Was bedeuten Erfahrungen für das Denken?
Artikel vom 7. Mai 2012

Grünes Denken

Erfahrungen werden in unser Denken einbezogen, so dass es zu Simulationen kommt; d.h. unser Gehirn ist gewissermaßen eine Simulationsmaschine, die gemachte Erfahrungen einbezieht – auch unbewusst -, so dass neue Ergebnisse bzw. Entscheidungen entstehen können.
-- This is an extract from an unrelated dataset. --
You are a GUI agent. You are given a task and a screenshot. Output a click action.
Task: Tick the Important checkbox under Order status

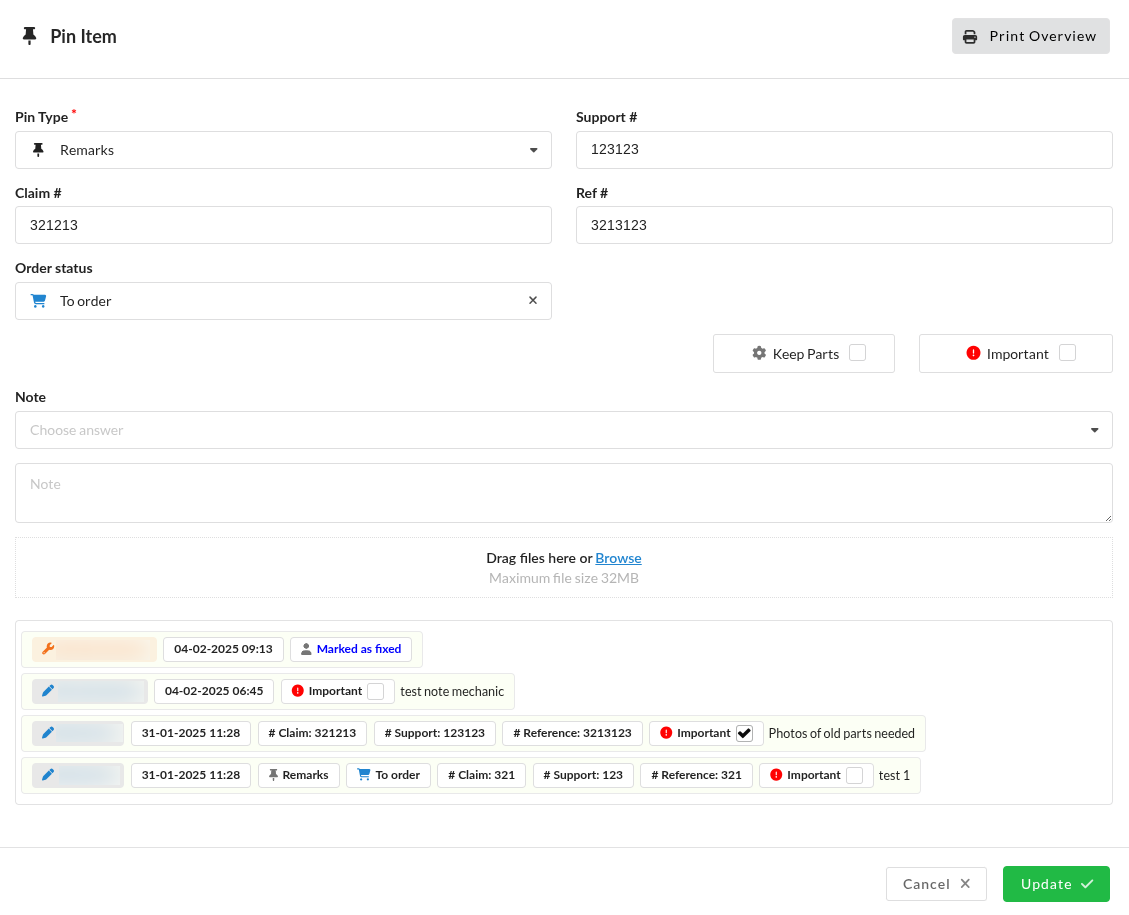point(1067,353)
„In den 50er und 60er Jahren glaubte man noch, das Erkenntnisgewinn nur durch einen abstrakten Gedankengang möglich ist, der uns aus der Sklaverei der niedrigen Wahrnehmungen befreit.“ (Zitat: DIE ZEIT, Nr. 19, Denken ist die Simulation gemachter Erfahrung, Gespräch mit dem Ulmer Kognitionspsychologen: Markus Kiefer)

Das Gehirn stellte man sich als eine Art Computer vor , der losgelöst von den einzelnen Sinneswahrnehmungen funktionierte. Das stimmt aber nicht. Alle Erfahrungen, eben auch „sinnlicher Natur“, die gemacht wurden, werden beim Denkprozess, also bei der Simulation, einbezogen. Einerseits kann man bewusst über „gemachte Erfahrungen“ nachdenken; andererseits bezieht das Gehirn Erfahrungen ständig im „unbewussten Prozess“ mit ein.

Auch Gefühle spielen dabei eine große Rolle. Rein rationale Dinge kann man beurteilen, ob man diese aber in die Handlung umsetzt, hängt stark von den jeweiligen Gefühlen ab. „…und diese Gefühle sind dann wieder die Manifestation gemachter Erfahrungen mit ähnlichen Situationen, die angenehm oder unangenehm waren.“ (Zitat: DIE ZEIT, siehe Artikel oben)

Leben bedeutet also: die Simulationsmaschine Gehirn wird mit Daten gefüttert, Fakten und manuellen Fertigkeiten werden gesammelt; Erfahrungen werden gemacht, worauf man aufbauen kann, um Probleme zu lösen. Am Ende dieses Prozesses ist abgesichertes Wissen entstanden. Neue Informationen werden zunächst in dieses System eingebaut.

Das heißt in der Praxis, ein älterer Kollege wird seine Entscheidungen treffen aufgrund seiner jahrzehntelangen Erfahrungen, und sich von einem jüngeren Kollegen nicht beirren lassen, der evtl. einen statistisch, wohlbegründeten Vorschlag hat, der abweicht vom üblichen konservativen Handeln. Beharrlichkeit hat sich in der Evolution eben als sinnvoll erwiesen, also handelt unser System danach. Das heißt:Erfahrung macht uns konservativ.

Damit aber dieser Erfahrungsschatz nicht nur konservativ bleibt, d.h. damit nicht immer nur konservativ entschieden wird, sondern in der Simulations-Maschine Gehirn auch andere Impulse zugelassen werden, gibt es die Möglichkeit dem Denken eine gewisse Flexibilität anzutrainieren.

Und wie? Mit Ganzheitlichem Gedächtnistraining ist es möglich, die eigene Denk-Flexibilität zu trainieren und neue Erfahrungen zu machen. Diese stacheln das Belohnungssystem im Gehirn an, d.h. es ist ein Gewinn, sich neuen Herausforderungen zu stellen. Oder eben auch einer anderen Art des Denkens. Flexibles Denken ermöglicht, dass  Entscheidungen anders, nicht konservativ getroffen werden: INNOVATIV.